We will focus on using ggplot2 for graphics in R, although base R has nice capabilities on its own. ggplot is all about the `grammar of graphics’ which follows a layered approach to describe and construct graphics in a structured manner. To begin, we will always initialize a plot:
p1 <- ggplot(out2[which(out2$region == "Northern America"),], aes(x=log(gdppc)))
To get different plots, we will add layers. For example, if we wanted a dot plot
p1 + geom_dotplot(binwidth=0.03)
or a histogram
p1 + geom_histogram(binwidth=0.03)
or a density plot
p1 + geom_density()
we can just add a different layer to the same underlying plot.
The order of the layers does not matter, and there are a bunch more customizations that we can add.
p1 + geom_histogram(color="black",fill="darkblue",binwidth = 0.03) +
xlab("Natural Log of Per Capita GDP") +
ylab("Frequency") +
ggtitle('North American GDPPC') +
theme_bw() -> g1
g1
You can also add multiple geometries to the same underderlying plot.
p2 <- ggplot(out2[which(out2$region == "Eastern Europe"),],aes(x=year,y=log(gdppc),color=iso3c))
p2 + geom_point(na.rm=T) +
geom_line(na.rm=T) +
labs(color="Country") +
scale_color_brewer(palette="Spectral") -> g2
g2
You can even add some smoothers if you want.

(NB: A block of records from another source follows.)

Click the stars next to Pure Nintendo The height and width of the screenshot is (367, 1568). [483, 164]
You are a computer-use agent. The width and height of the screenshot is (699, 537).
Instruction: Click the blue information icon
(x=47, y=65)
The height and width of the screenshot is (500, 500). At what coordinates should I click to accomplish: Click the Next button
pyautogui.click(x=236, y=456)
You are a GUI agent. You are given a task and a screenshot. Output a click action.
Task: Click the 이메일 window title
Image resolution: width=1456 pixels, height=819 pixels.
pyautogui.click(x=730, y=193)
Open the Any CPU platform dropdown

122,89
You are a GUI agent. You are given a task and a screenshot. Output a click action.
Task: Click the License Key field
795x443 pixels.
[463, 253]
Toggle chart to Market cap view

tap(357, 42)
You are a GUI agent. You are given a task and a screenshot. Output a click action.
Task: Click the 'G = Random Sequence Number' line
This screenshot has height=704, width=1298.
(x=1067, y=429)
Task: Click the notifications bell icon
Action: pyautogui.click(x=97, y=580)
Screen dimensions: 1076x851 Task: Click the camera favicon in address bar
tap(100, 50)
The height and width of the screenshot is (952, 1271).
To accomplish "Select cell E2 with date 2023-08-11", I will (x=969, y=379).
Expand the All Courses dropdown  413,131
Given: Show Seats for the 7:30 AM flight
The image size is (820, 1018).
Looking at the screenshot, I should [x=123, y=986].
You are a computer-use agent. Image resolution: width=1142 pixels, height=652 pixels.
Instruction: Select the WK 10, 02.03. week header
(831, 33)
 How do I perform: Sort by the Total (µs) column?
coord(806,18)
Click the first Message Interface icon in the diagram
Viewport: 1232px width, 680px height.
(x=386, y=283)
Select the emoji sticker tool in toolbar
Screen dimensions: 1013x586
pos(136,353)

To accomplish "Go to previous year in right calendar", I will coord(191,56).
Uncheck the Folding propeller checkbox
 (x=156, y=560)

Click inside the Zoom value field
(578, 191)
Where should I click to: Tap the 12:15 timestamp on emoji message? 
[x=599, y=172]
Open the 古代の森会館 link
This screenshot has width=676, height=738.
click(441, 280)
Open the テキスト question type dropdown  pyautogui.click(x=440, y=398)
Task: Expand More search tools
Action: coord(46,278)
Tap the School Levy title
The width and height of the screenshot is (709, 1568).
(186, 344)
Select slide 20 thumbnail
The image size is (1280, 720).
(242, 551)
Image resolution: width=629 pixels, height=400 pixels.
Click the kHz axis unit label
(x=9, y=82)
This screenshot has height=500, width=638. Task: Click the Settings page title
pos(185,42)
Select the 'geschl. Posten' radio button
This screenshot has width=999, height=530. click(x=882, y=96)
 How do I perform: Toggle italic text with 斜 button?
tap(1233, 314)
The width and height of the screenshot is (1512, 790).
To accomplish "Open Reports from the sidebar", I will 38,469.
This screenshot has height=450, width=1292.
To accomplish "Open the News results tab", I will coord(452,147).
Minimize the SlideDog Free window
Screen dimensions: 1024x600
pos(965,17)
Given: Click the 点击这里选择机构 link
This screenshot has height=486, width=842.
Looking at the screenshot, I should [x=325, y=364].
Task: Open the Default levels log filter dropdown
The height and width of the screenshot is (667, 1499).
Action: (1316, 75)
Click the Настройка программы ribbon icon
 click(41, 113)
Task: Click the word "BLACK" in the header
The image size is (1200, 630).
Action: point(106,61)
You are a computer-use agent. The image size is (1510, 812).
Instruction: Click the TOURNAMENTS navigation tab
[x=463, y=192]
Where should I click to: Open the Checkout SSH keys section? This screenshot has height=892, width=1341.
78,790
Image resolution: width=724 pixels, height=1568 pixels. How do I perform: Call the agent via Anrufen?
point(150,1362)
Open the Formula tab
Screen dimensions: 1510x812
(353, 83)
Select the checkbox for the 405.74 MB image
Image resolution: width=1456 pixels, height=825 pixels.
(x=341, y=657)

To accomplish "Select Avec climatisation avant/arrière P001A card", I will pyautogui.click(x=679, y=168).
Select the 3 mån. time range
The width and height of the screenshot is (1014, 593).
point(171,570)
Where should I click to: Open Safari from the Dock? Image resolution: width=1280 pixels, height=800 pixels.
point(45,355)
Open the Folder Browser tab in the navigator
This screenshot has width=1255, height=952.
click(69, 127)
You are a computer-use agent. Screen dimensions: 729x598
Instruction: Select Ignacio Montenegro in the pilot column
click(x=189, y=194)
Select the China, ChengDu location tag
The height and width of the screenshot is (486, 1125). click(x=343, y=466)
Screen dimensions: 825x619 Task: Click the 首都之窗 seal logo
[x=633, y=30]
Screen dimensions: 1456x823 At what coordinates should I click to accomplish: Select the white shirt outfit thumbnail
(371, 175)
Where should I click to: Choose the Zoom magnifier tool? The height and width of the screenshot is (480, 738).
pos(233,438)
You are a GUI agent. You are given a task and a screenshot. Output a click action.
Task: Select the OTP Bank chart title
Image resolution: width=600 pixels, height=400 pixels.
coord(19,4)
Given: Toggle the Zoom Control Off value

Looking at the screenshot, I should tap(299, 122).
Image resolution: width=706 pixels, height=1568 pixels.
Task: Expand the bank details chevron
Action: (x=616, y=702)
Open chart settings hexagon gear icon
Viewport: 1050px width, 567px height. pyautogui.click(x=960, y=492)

p3 <- ggplot(out3[which(out3$iso3c=="RUS"),],aes(x=year,y=gdppc))
p3 + geom_point(na.rm=T) +
geom_smooth(color ="gray", method = "lm", se = TRUE,na.rm=T, formula=y~x)
p3 <- ggplot(out3[which(out3$iso3c=="RUS"),],aes(x=year,y=gdppc))
p3 + geom_point(na.rm=T) +
geom_smooth(color ="gray", method = "loess", se = TRUE,formula=y~x, na.rm=T) -> g3
g3
Two last notes on plots – faceting and adding plots together into a larger image.
Faceting can be a nice way to break up a continuous variable by category.
p4 <- ggplot(na.omit(out2[which(out2$region %in% c("Western Europe","Western Africa","Eastern Europe")),]),aes(x=log(gdppc)))
p4 + geom_histogram(binwidth = 0.1) +
facet_grid(region ~ .)
p4 <- ggplot(na.omit(out2[which(out2$region %in% c("Western Europe","Western Africa","Eastern Europe")),]),aes(x=log(gdppc)))
p4 + geom_histogram(binwidth = 0.1) +
facet_grid(. ~ region)
Once we do all that, we might want to add multiple plots together into a larger multi-panel graphic. The gridExtra package is great for this.
grid.arrange(g1,g2,g3,textGrob("Spiffy!"),ncol=2,nrow=2)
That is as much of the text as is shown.